- WORK REQUEST:
Wherever a line of the data contains "computer", copy that line.
Start of RECORDED DATA
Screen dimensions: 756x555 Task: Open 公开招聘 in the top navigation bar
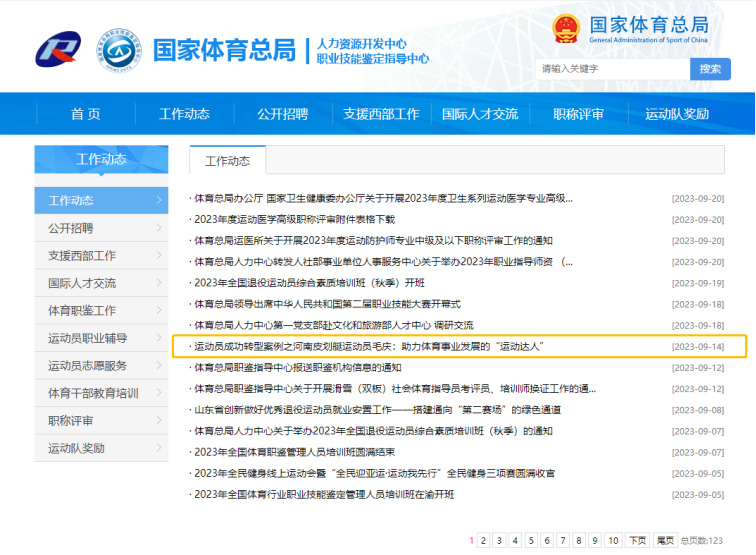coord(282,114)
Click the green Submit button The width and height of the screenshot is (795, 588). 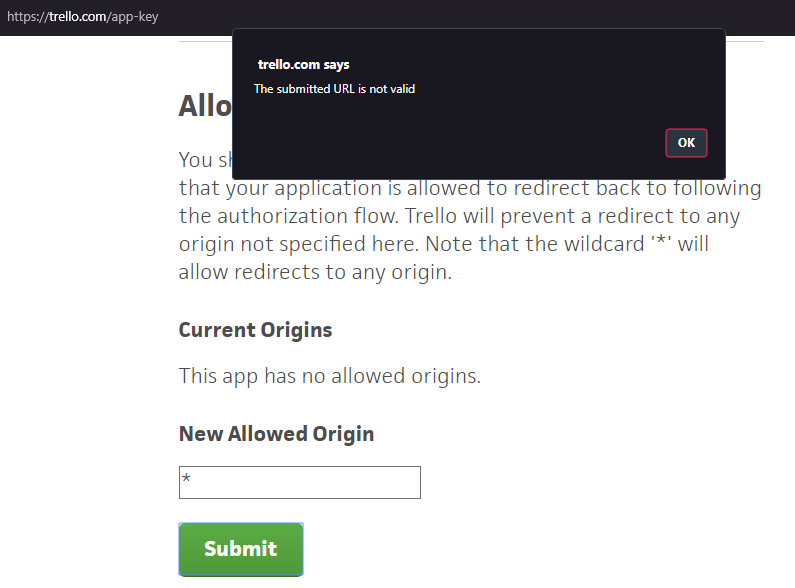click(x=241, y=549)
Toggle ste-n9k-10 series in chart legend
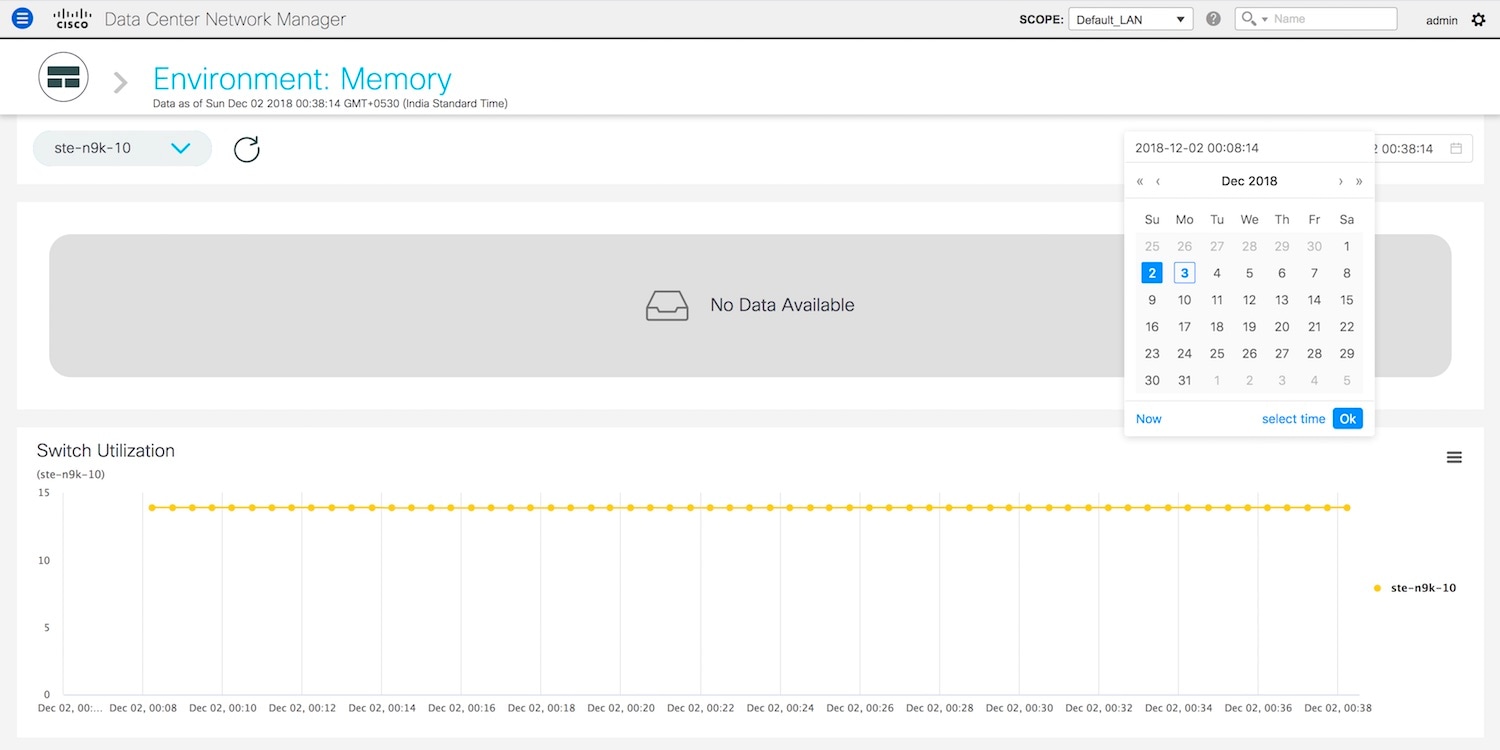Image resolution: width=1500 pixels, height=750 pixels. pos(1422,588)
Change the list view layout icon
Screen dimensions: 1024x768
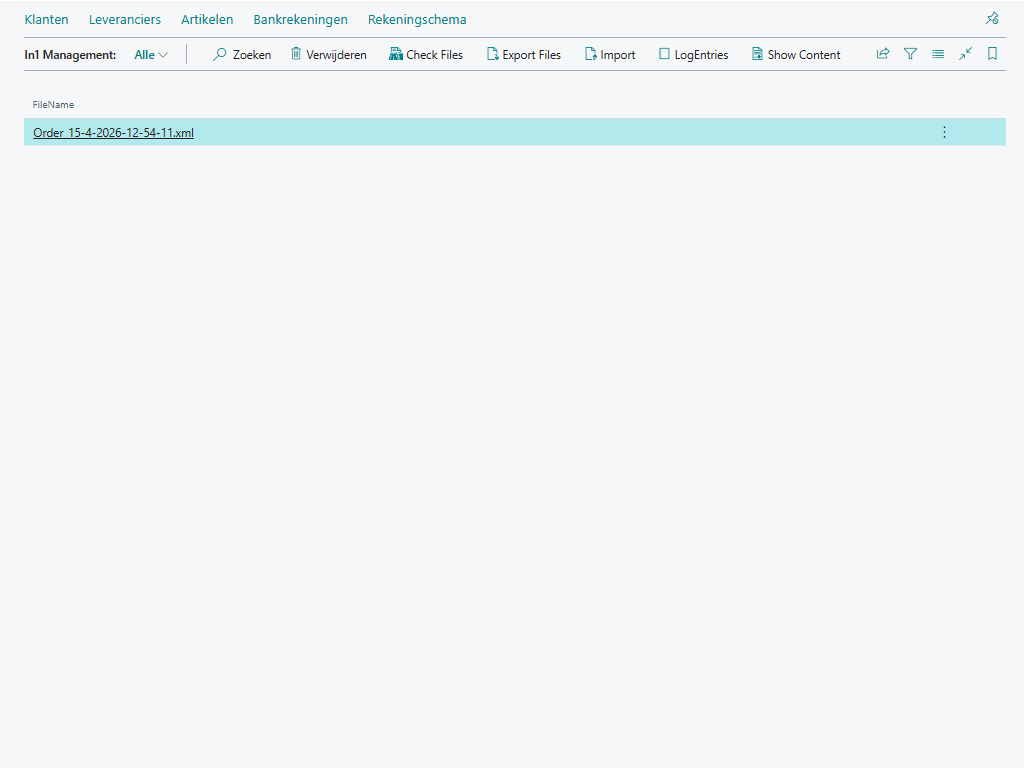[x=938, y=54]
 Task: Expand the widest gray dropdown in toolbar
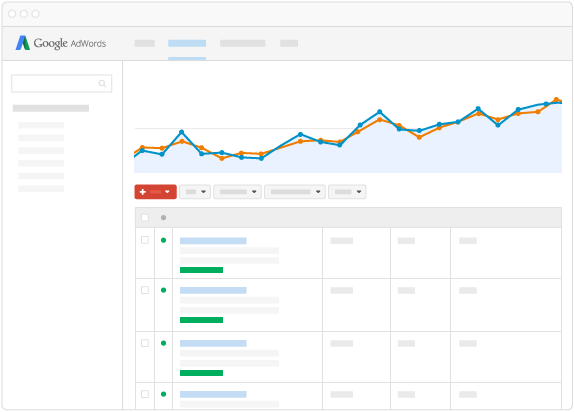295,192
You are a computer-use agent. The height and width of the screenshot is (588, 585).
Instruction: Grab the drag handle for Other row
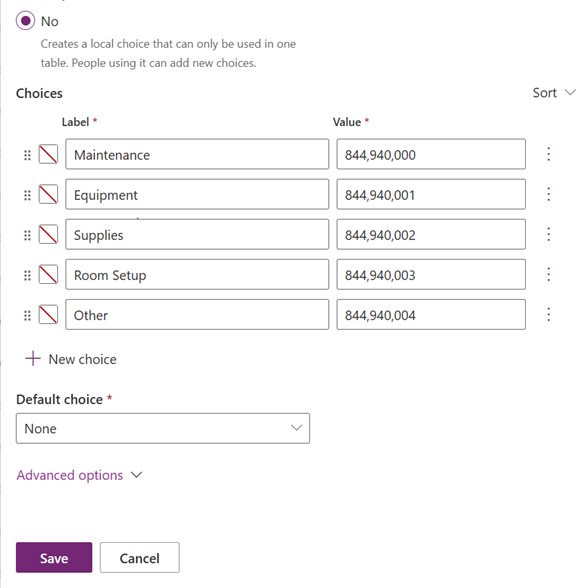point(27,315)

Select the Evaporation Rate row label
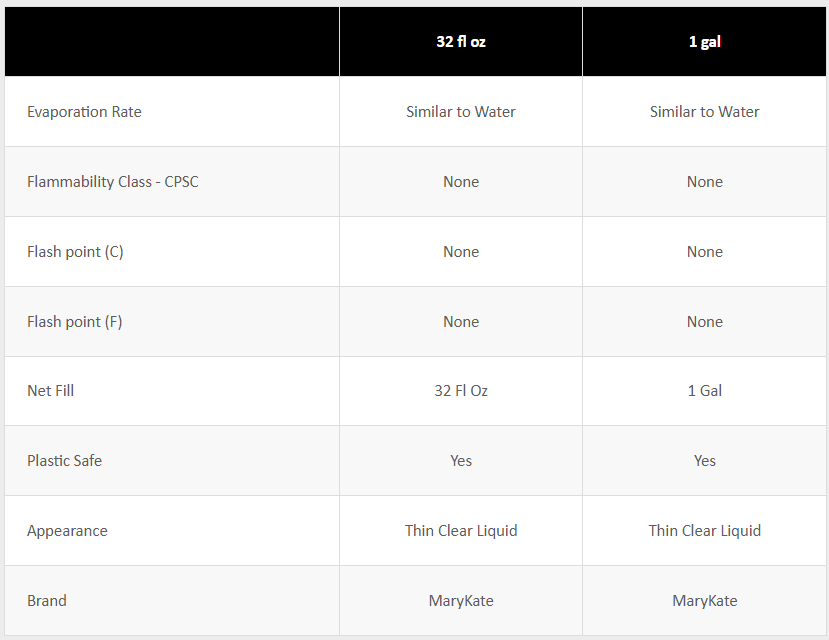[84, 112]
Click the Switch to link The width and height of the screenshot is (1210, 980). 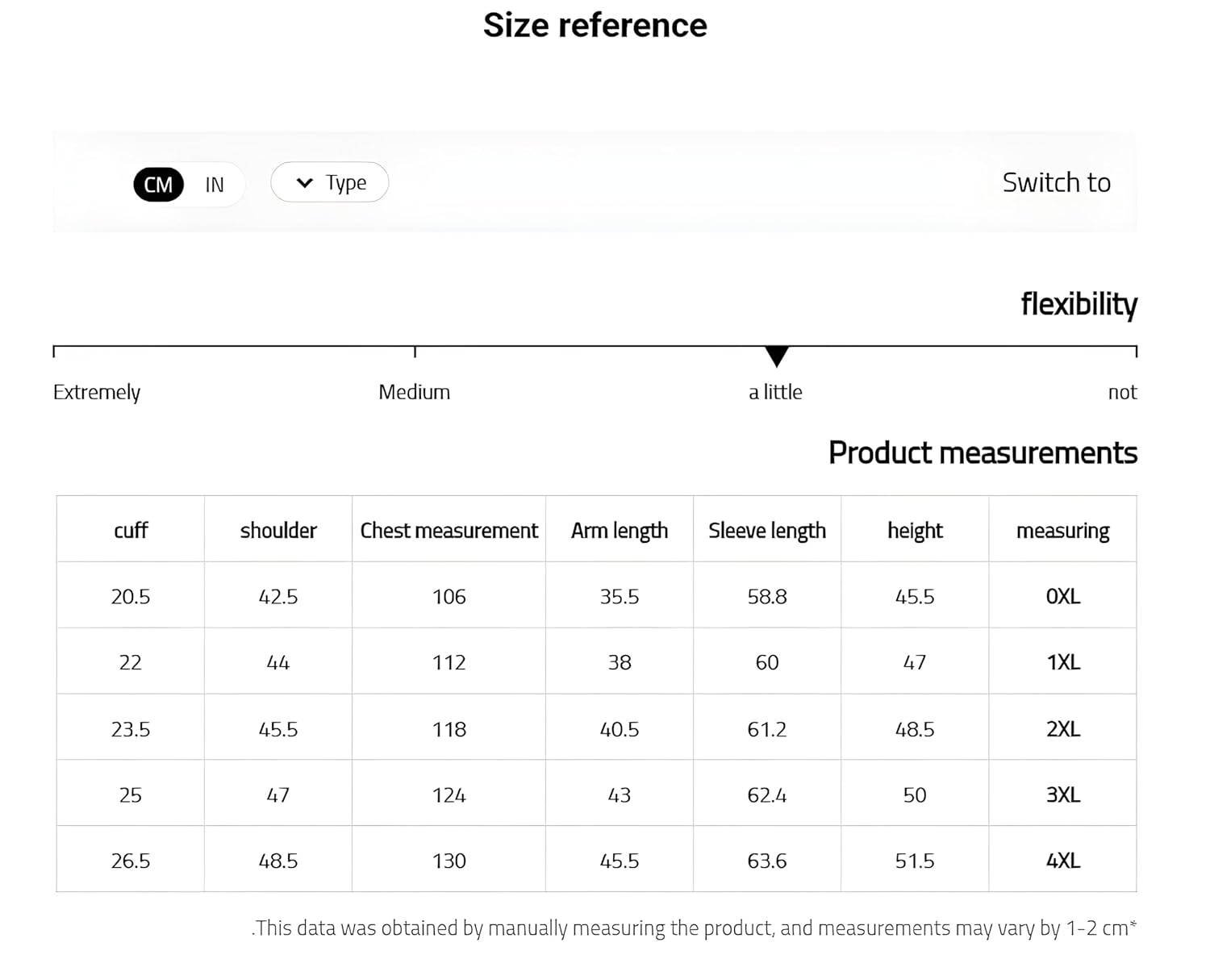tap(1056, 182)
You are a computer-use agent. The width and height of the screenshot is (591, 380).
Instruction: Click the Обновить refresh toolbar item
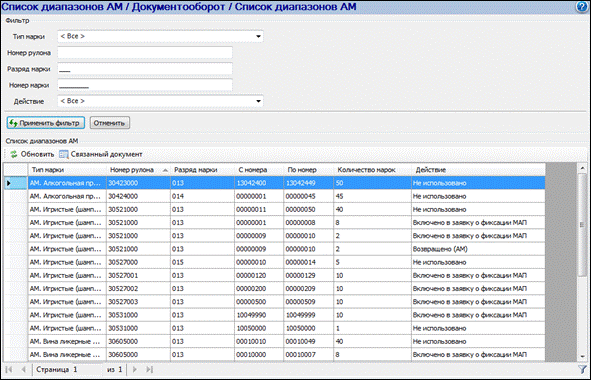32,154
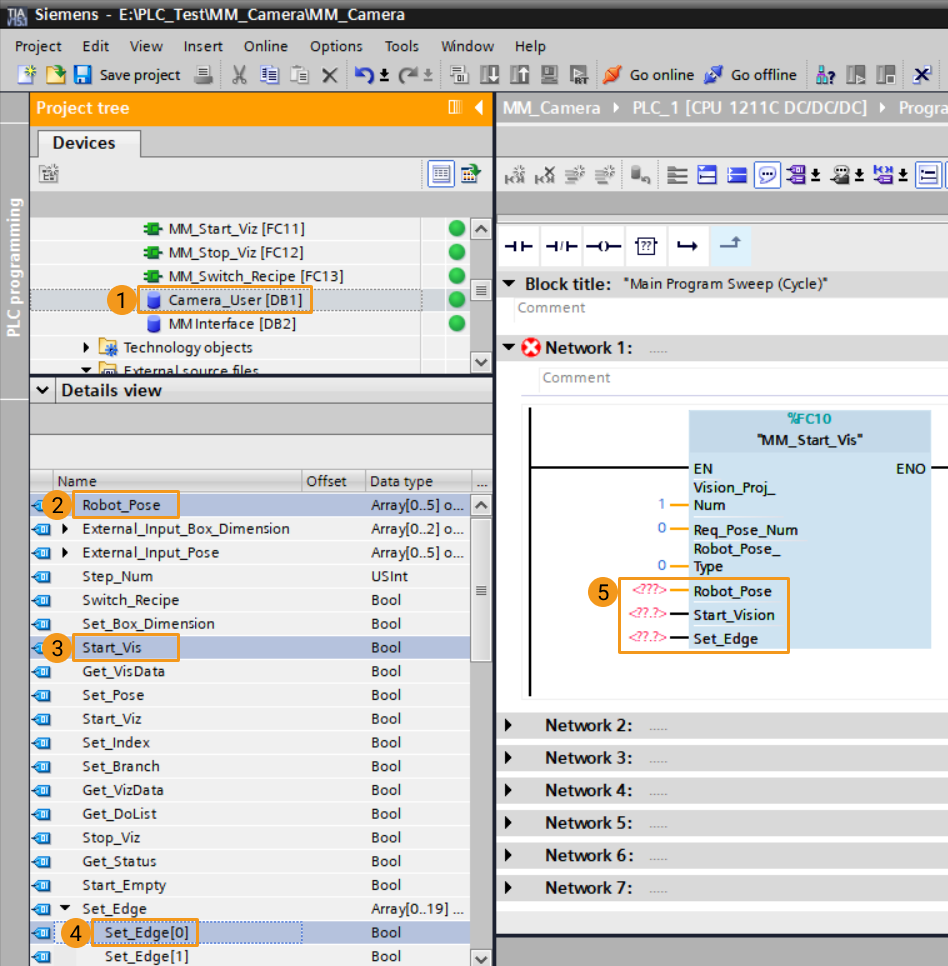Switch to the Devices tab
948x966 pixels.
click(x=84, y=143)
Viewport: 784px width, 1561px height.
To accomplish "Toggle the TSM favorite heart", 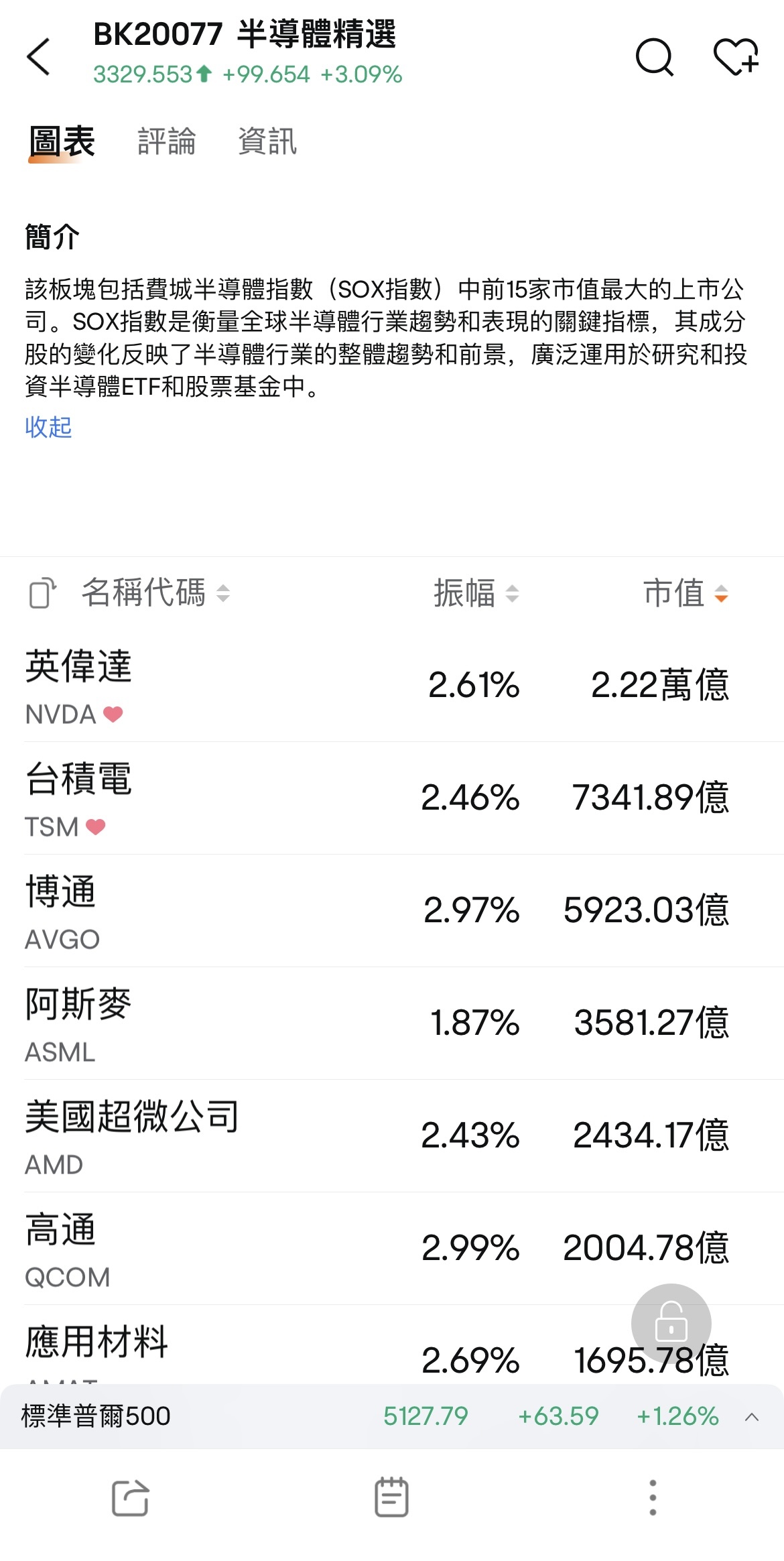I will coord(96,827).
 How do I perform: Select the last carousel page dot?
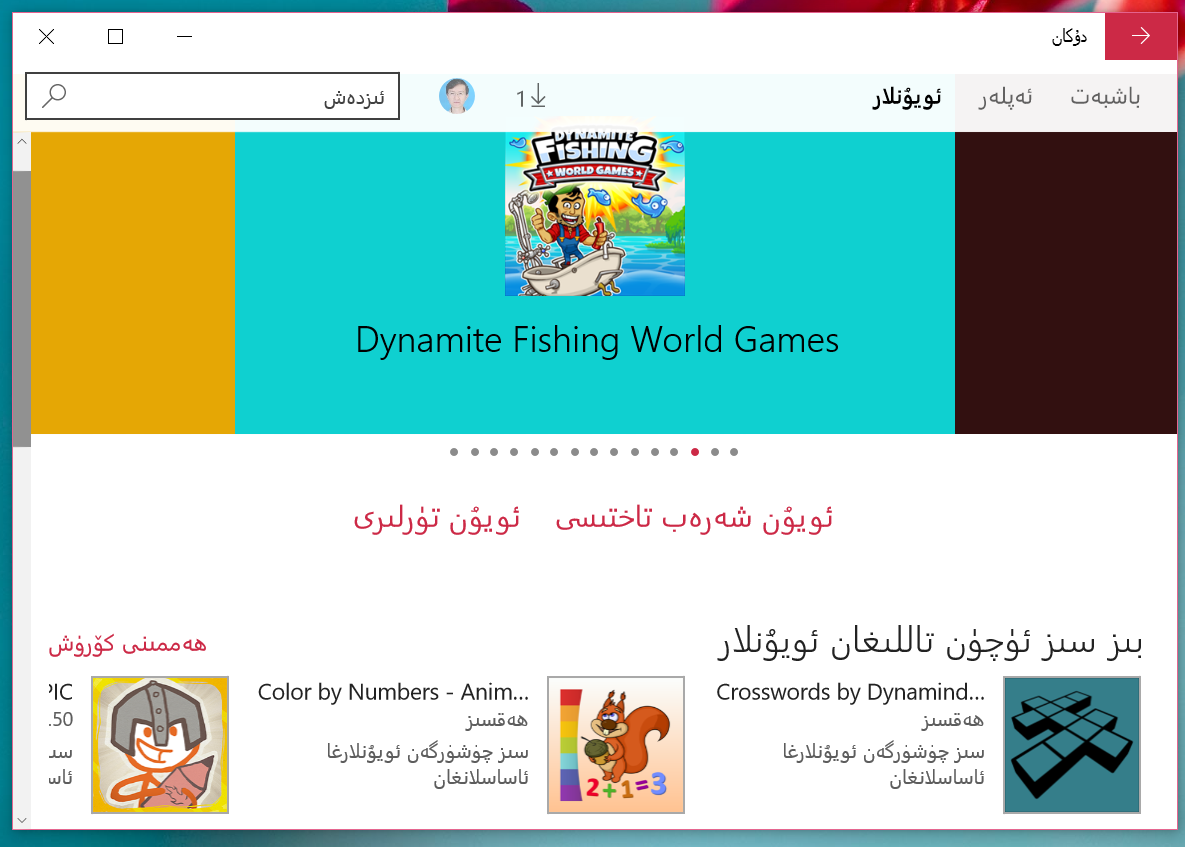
End of RECORDED DATA
- ANSWER TO THE PROBLEM:
You are a computer-use agent. The height and width of the screenshot is (588, 585).
You are a computer-use agent. The width and height of the screenshot is (591, 380).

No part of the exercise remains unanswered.